A editora Edições 70 publicou recentemente dois livros de Roberto Calasso, Como organizar uma biblioteca e este, O cunho do editor. Tendo lido o primeiro recentemente, decidi-me a adquirir o segundo na Feira do Livro de Lisboa.
Como o título indica, o volume apresenta uma série de textos sobre ser editor, começando por falar de alguns editores míticos, das colecções que criaram e a marca que deixaram no mundo editorial. Esta componente realça que, numa colecção, seria como se os livros formassem uma só, existindo um fio condutor mais ou menos coerente.
Mas como toda a regra tem excepção, existem também as colecções onde o único elemento comum é terem agradado ao editor que os publica, colocando lado a lado, livros de ficção com livros de não ficção, tão distantes, que até as livrarias teriam dificuldade em organizá-los nas suas prateleiras.
Alguns editores destacam-se pela selecção, outros também pela qualidade da edição, seja pelo minimalismo visual, seja pelas páginas, capas e imagens. As referências são muitas e Roberto Calasso fala, também, da relação pessoal que tinha com alguns editores.

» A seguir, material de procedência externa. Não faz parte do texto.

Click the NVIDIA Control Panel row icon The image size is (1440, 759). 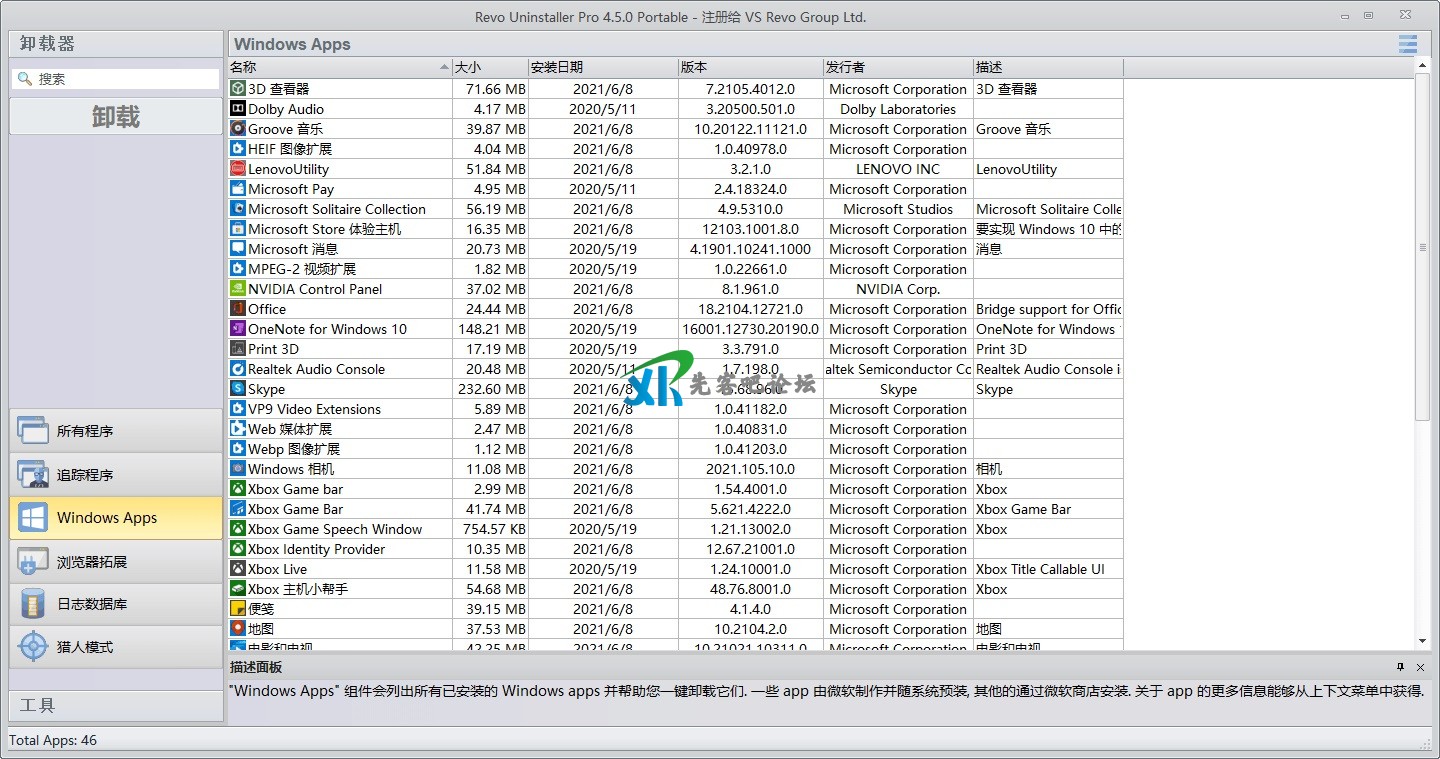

Mais para o final, o autor discorre sobre o que significa ser um editor, e de que forma esta profissão está a ser contaminada pela direcção mais comercial, com objectivos e métricas de performance, com máquinas publicitárias e tempo de prateleira. Não é propriamente uma crítica aos tempos actuais, antes um apontar de dificuldades à profissão que parece estar em declínio.
O resultado é uma leitura interessante, mas que não será para todos os leitores. Faltam, como esperado, as referências à ficção especulativa, e julgo que seria interessante realizar um trabalho semelhante sobre os principais editores de ficção científica e fantasia.